[SUPPLIED DATA]

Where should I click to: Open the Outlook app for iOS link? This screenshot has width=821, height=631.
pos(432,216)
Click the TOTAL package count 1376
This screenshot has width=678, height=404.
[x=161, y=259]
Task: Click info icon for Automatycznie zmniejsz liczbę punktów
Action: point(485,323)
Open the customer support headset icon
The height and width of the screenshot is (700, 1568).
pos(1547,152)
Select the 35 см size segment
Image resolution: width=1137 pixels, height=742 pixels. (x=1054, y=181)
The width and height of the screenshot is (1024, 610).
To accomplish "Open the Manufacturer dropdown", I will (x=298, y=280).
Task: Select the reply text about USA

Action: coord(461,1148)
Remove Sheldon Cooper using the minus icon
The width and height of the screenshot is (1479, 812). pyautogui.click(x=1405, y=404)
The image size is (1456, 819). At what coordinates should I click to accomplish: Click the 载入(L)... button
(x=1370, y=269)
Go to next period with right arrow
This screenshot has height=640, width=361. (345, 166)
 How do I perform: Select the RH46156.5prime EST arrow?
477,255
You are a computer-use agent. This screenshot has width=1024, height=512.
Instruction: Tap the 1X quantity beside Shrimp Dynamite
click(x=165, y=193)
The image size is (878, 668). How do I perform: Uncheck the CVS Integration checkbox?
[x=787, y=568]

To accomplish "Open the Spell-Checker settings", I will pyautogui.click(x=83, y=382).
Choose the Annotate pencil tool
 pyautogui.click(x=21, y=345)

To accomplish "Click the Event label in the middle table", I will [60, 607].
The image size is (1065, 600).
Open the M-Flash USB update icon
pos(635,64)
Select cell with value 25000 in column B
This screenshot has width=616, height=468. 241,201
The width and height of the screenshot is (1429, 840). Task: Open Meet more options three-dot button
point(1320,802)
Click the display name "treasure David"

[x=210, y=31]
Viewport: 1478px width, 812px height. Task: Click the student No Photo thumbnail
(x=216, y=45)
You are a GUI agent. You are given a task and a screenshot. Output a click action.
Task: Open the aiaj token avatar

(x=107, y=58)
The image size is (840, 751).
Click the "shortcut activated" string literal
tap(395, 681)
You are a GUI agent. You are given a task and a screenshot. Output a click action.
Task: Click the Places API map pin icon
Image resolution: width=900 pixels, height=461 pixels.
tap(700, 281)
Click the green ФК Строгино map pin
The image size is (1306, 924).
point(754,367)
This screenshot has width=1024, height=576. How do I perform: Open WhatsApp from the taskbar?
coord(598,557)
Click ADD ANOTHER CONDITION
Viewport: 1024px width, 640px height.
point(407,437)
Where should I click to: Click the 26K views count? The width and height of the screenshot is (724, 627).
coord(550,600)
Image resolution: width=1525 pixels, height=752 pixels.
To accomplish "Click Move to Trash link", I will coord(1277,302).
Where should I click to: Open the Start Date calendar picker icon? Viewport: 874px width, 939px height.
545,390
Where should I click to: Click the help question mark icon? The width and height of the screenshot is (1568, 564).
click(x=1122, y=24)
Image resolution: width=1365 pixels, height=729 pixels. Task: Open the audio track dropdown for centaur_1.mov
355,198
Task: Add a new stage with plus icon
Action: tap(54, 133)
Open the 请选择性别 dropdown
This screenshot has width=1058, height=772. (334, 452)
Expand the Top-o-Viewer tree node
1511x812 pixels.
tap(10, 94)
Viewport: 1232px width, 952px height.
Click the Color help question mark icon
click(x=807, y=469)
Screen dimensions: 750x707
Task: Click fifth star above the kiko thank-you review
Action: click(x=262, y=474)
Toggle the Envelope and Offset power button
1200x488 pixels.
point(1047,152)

[/SUPPLIED DATA]

PROBLEM STATEMENT: An exact copy is needed of the lines from the one containing "1511x812 pixels." through the end of the records.

ANSWER BELOW:
1511x812 pixels.
tap(10, 94)
Viewport: 1232px width, 952px height.
Click the Color help question mark icon
click(x=807, y=469)
Screen dimensions: 750x707
Task: Click fifth star above the kiko thank-you review
Action: click(x=262, y=474)
Toggle the Envelope and Offset power button
1200x488 pixels.
point(1047,152)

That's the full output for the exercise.